Copy out, word for word, the items between the lines holding "Where should I click to: Click the right-end" and "Open the 1,559", inclusive.

> _Data provided_:
════════════════
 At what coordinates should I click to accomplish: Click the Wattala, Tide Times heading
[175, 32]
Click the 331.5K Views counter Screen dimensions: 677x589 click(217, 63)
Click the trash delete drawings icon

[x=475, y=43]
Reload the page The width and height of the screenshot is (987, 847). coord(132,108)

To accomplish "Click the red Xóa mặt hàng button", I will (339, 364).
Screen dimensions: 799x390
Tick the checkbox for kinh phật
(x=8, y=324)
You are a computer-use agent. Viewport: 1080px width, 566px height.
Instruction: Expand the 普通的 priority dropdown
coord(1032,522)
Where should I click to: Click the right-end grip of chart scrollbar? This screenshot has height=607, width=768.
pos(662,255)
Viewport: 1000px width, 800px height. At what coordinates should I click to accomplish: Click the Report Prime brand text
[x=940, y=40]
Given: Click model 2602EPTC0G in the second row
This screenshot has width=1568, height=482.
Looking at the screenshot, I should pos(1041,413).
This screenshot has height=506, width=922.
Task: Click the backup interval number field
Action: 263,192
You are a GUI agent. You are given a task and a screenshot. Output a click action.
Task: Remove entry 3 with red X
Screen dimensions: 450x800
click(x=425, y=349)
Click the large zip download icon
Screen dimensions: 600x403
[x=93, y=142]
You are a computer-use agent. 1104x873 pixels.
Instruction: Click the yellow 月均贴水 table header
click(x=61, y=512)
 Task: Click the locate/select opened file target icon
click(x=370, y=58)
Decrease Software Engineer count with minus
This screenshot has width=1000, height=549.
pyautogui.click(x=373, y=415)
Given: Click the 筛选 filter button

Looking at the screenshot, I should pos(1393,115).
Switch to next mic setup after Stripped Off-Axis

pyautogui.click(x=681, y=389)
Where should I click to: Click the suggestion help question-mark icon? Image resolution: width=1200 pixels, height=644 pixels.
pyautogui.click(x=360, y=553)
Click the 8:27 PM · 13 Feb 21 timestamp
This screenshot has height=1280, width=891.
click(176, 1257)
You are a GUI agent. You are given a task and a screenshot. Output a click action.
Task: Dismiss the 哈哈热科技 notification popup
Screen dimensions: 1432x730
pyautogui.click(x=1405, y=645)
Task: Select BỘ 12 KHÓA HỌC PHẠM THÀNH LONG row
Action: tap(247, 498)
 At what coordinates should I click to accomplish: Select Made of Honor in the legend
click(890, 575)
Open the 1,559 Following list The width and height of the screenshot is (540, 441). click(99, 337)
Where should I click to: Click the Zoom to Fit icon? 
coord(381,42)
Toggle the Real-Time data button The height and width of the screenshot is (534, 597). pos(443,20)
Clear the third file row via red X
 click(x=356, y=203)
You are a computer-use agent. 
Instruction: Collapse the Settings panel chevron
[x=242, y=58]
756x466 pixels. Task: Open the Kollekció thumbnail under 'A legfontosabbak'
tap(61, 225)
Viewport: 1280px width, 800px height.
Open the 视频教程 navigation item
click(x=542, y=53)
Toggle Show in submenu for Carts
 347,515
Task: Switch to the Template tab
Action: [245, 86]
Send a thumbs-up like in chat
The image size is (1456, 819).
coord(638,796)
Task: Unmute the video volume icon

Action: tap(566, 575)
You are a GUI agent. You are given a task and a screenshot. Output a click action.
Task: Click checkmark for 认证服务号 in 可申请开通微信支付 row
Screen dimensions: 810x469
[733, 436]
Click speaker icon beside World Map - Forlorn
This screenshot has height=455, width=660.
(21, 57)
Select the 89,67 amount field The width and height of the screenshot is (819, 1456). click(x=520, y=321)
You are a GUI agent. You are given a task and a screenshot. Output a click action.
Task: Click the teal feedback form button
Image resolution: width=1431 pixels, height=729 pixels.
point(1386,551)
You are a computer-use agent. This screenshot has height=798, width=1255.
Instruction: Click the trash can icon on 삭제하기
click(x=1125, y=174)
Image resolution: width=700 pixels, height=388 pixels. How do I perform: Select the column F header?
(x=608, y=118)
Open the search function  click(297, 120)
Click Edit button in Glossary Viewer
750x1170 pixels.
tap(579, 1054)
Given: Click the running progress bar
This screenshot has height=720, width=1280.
════════════════
> _Answer to this exercise_:
Where should I click to: Click the right-end grip of chart scrollbar? This screenshot has height=607, width=768.
pos(662,255)
Viewport: 1000px width, 800px height. At what coordinates should I click to accomplish: Click the Report Prime brand text
[x=940, y=40]
Given: Click model 2602EPTC0G in the second row
This screenshot has width=1568, height=482.
Looking at the screenshot, I should pos(1041,413).
This screenshot has height=506, width=922.
Task: Click the backup interval number field
Action: 263,192
You are a GUI agent. You are given a task and a screenshot. Output a click action.
Task: Remove entry 3 with red X
Screen dimensions: 450x800
click(x=425, y=349)
Click the large zip download icon
Screen dimensions: 600x403
[x=93, y=142]
You are a computer-use agent. 1104x873 pixels.
Instruction: Click the yellow 月均贴水 table header
click(x=61, y=512)
 Task: Click the locate/select opened file target icon
click(x=370, y=58)
Decrease Software Engineer count with minus
This screenshot has width=1000, height=549.
pyautogui.click(x=373, y=415)
Given: Click the 筛选 filter button

Looking at the screenshot, I should pos(1393,115).
Switch to next mic setup after Stripped Off-Axis

pyautogui.click(x=681, y=389)
Where should I click to: Click the suggestion help question-mark icon? Image resolution: width=1200 pixels, height=644 pixels.
pyautogui.click(x=360, y=553)
Click the 8:27 PM · 13 Feb 21 timestamp
This screenshot has height=1280, width=891.
click(176, 1257)
You are a GUI agent. You are given a task and a screenshot. Output a click action.
Task: Dismiss the 哈哈热科技 notification popup
Screen dimensions: 1432x730
pyautogui.click(x=1405, y=645)
Task: Select BỘ 12 KHÓA HỌC PHẠM THÀNH LONG row
Action: tap(247, 498)
 At what coordinates should I click to accomplish: Select Made of Honor in the legend
click(890, 575)
Open the 1,559 Following list The width and height of the screenshot is (540, 441). click(99, 337)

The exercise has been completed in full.